Before World War II, Morabito was convinced the San Francisco Bay Area was ready for a franchise in the National Football League. The Bay Area was a mecca for college football. Fans came in droves to Kezar Stadium to see the Wonder Teams of California-Berkeley and the Wow Boys of Stanford, led by Frankie Albert. St. Mary's, Santa Clara and the University of San Francisco were also area powerhouses that regularly defeated the University of Washington and Southern California inside the walls of Kezar.


Morabito saw the rise of football in the area and presented a case to birth a professional football team in 1942 to National Football League officials, but he was quickly ushered out of the meeting room with firm politeness. In the spring of 1944, he took another crack, filing an application for an expansion team in the NFL. The NFL had no teams west of Chicago, and had no plans of changing their geographical structure. Morabito was again shunned.


He was then put in touch with Arch Ward, sports editor of The Chicago Tribune who was trying to organize a rival league, the All-America Football Conference. Morabito told Ward to count him in.

The new league's first meeting was held on June 6, 1944 in St. Louis, D-Day in Europe. Morabito agreed to form a San Francisco franchise in a league that would not begin operations until the end of the war.


1946 was the San Francisco 49ers first year of operation and the Bay Area was in the middle of a post-war economic surge. Morabito's lumber yard was in huge demand as houses were springing up to shelter the fast-growing population that was migrating to California.


Morabito owned the new All-America Football Conference franchise with his partners in the Lumber Terminals of San Francisco – Allen E. Sorrell and E.J. Turre – and his younger brother, Victor. Sorrell suggested the team be named "49ers" after the voyagers who had rushed the West for gold. It is the only name the team has ever been affiliated with and San Francisco is the only city in which it has resided.


The original team logo depicted San Francisco's wild beginnings. A gold miner in boots and a lumberjack shirt, firing a pair of pistols. One shot just missed the miner's head, while the other missed his foot. The logo was taken from a design seen on the side of railway freight cars.


With a charter, name and logo, the group recruited Lawrence "Buck" Shaw, Santa Clara's famous "Silver Fox," as the 49ers first head coach. The organization spent $250,000 to get structured before the team even took their first snap. Morabito's approach was considered "first class," by most, and a financial risk by many, but Morabito charged on, hand-picking an inaugural roster comprised of 32 players including Frankie Albert, Norm Standlee and Bruno Banducci, all from Stanford, and stars from Santa Clara, including Alyn Beals, an end who scored 46 pro touchdowns in four years. Other known players on the roster were Len Eshmont, Johnny "Johnny Strike" Strzykalski and Joe "The Toe" Ventrano.

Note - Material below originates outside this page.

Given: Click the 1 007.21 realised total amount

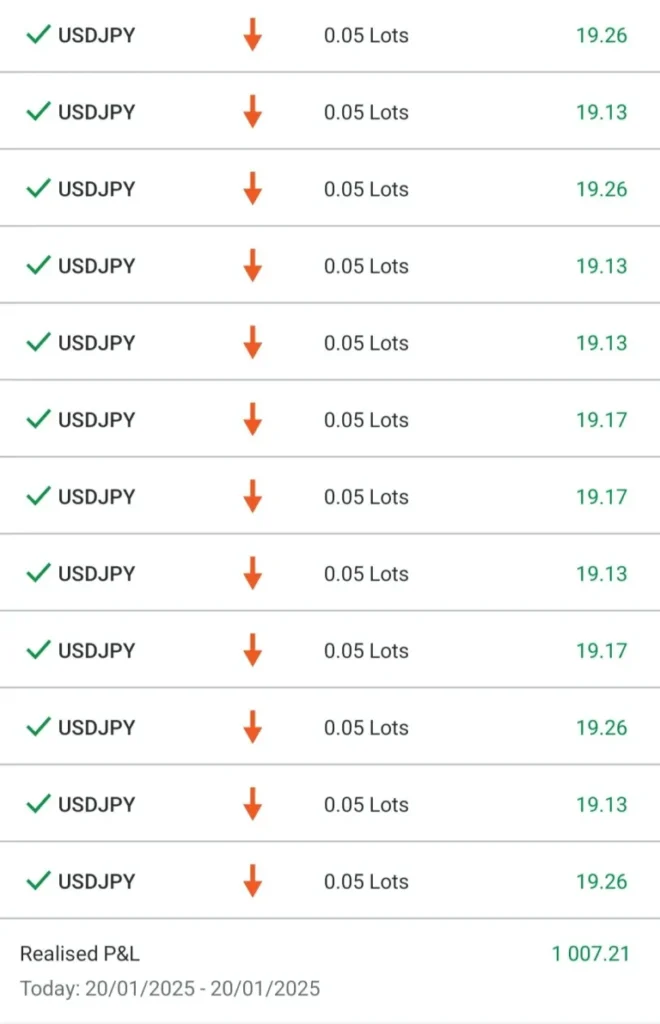Looking at the screenshot, I should 590,954.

Morabito watched as his 49ers played their first game on August 24, 1946, a 17-7 exhibition win over the Los Angeles Dons at Balboa Park in San Diego. The 49ers first home game was played at Kezar Stadium on September 1, 1946, a 34-14 exhibition win over the Chicago Rockets in front of 45,000 fans made up of longshoremen, draymen, mechanics and waterfront workers.


The first regular season league game was on September 8, 1946 against the New York Yankees. The 49ers scored first, but lost 21-7 in a game that began in sunshine and ended in the famous Kezar fog. The 49ers finished 9-5 in their first season under Shaw, and went on to have an 8-4-2 record in 1947, 12-2 finish in 1948 and 10-4 record, including a trip to the Championship Game, in their final season in the AAFC.


At the end of 1949, it was announced that the AAFC had run its course. San Francisco, Cleveland and Baltimore received NFL franchises and would begin play in the NFL in 1950. The merger was what Morabito had hoped for all along as he, his brother Victor and general manager Lou Spadia, continued to hold the reins.